TASK STATEMENT >>
Taking the line with "This screenshot has height=440, width=581." as the first and the line with "You are a computer-use" as the last, set down the lines below exactly, pictures excluded.
─── SUPPLIED RECORDS
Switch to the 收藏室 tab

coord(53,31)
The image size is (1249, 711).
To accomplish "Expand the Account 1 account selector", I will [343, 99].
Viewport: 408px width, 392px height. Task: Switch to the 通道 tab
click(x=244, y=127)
──────
─── SUPPLIED RECORDS
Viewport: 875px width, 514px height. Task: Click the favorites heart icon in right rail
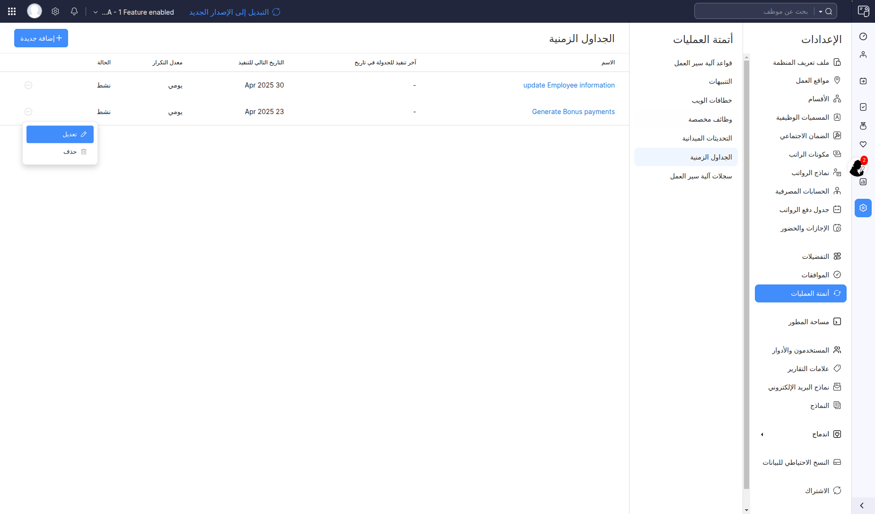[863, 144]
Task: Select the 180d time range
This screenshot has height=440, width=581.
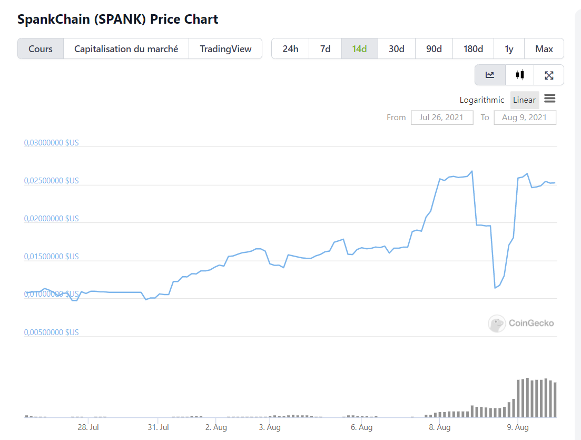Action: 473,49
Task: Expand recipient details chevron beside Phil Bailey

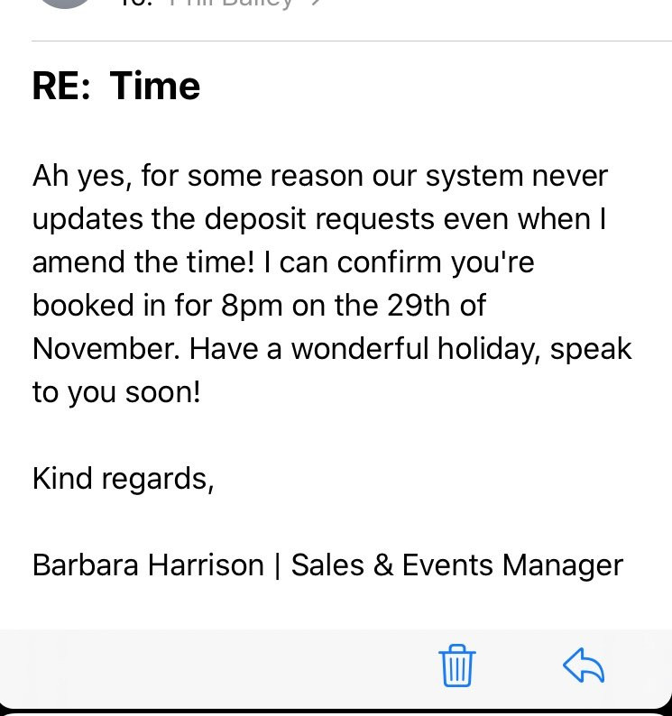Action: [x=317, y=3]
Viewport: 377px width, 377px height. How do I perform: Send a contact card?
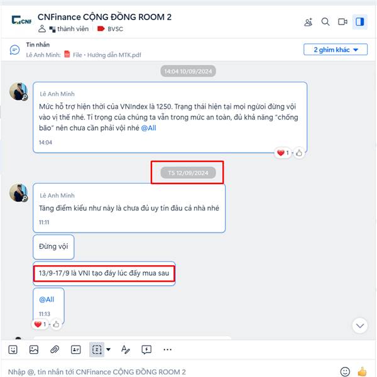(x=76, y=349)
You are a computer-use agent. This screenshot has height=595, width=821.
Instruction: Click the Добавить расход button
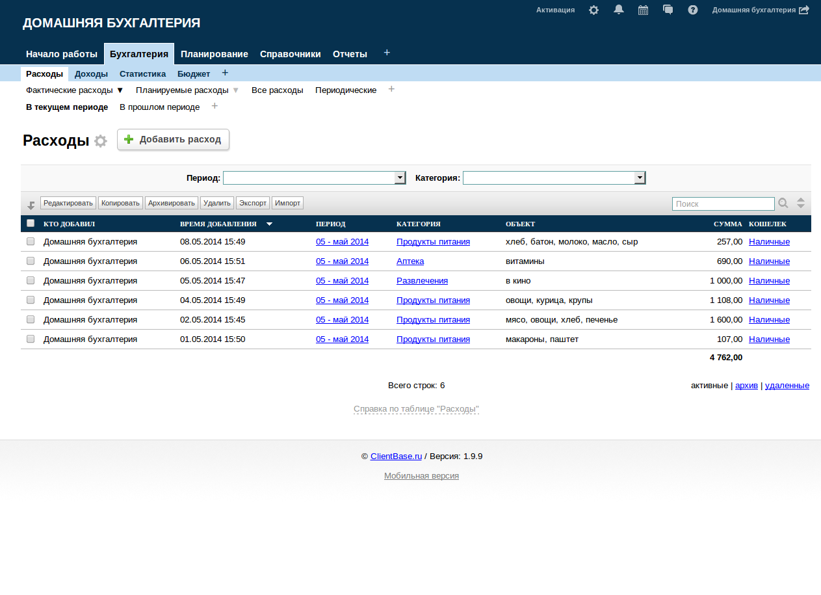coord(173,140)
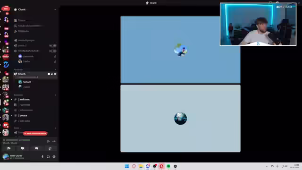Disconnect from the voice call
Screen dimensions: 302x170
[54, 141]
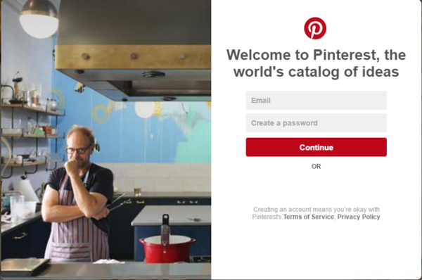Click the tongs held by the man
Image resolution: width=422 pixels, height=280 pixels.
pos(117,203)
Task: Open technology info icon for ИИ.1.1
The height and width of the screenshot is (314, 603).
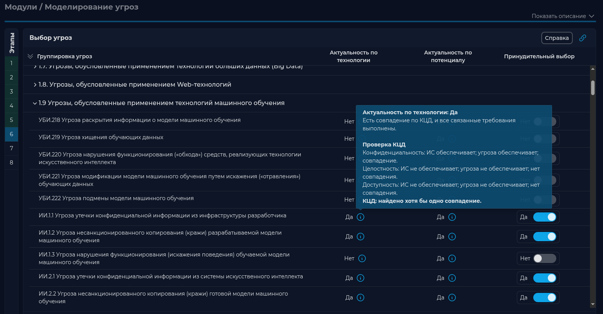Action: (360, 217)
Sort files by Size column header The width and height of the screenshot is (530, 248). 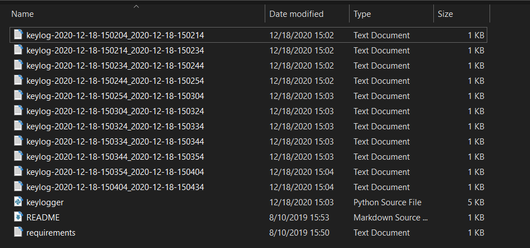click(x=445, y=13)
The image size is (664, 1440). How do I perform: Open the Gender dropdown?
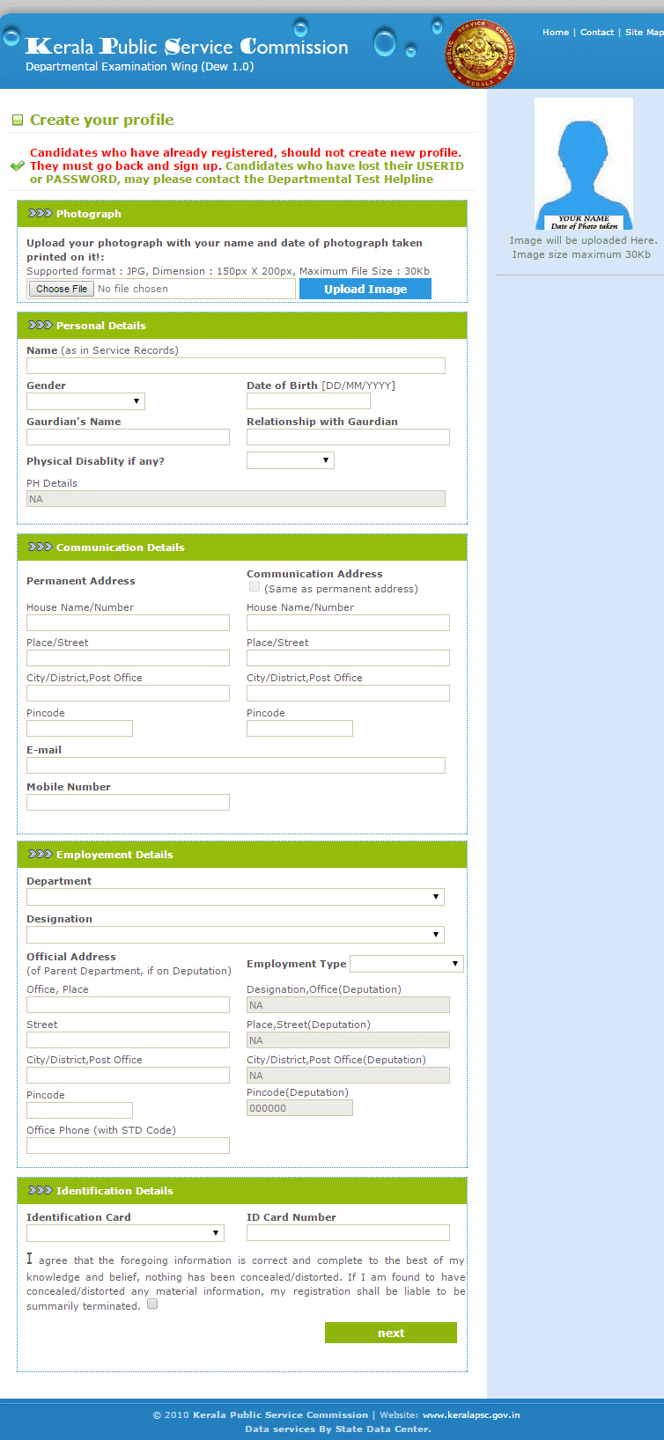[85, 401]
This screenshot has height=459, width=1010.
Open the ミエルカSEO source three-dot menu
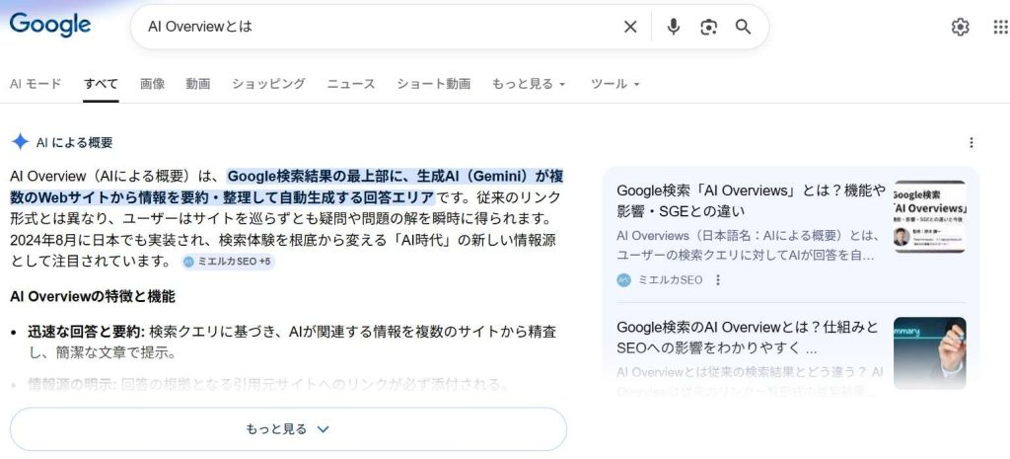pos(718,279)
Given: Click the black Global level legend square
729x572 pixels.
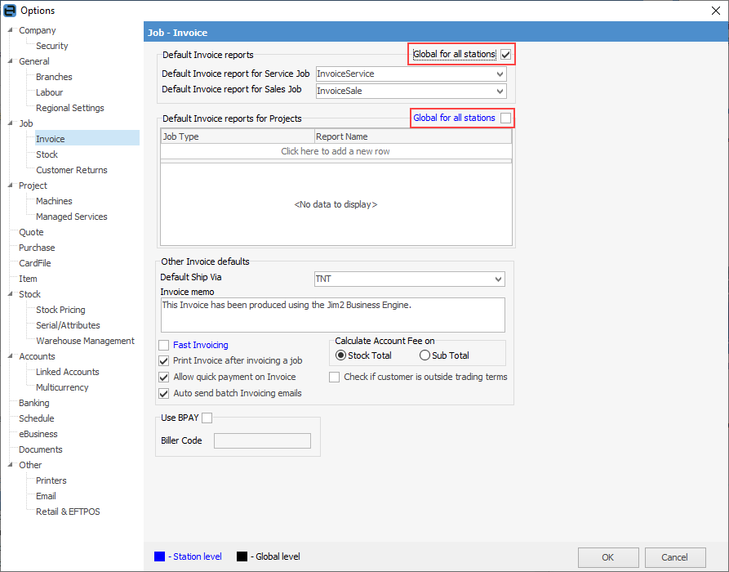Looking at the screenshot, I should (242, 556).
──────
SOLUTION TO THIS EXERCISE >>
This screenshot has height=440, width=581.
Action: 473,49
Task: Expand recipient details chevron beside Phil Bailey

Action: [x=317, y=3]
Viewport: 377px width, 377px height. How do I perform: Send a contact card?
(x=76, y=349)
You are a computer-use agent. This screenshot has height=595, width=821.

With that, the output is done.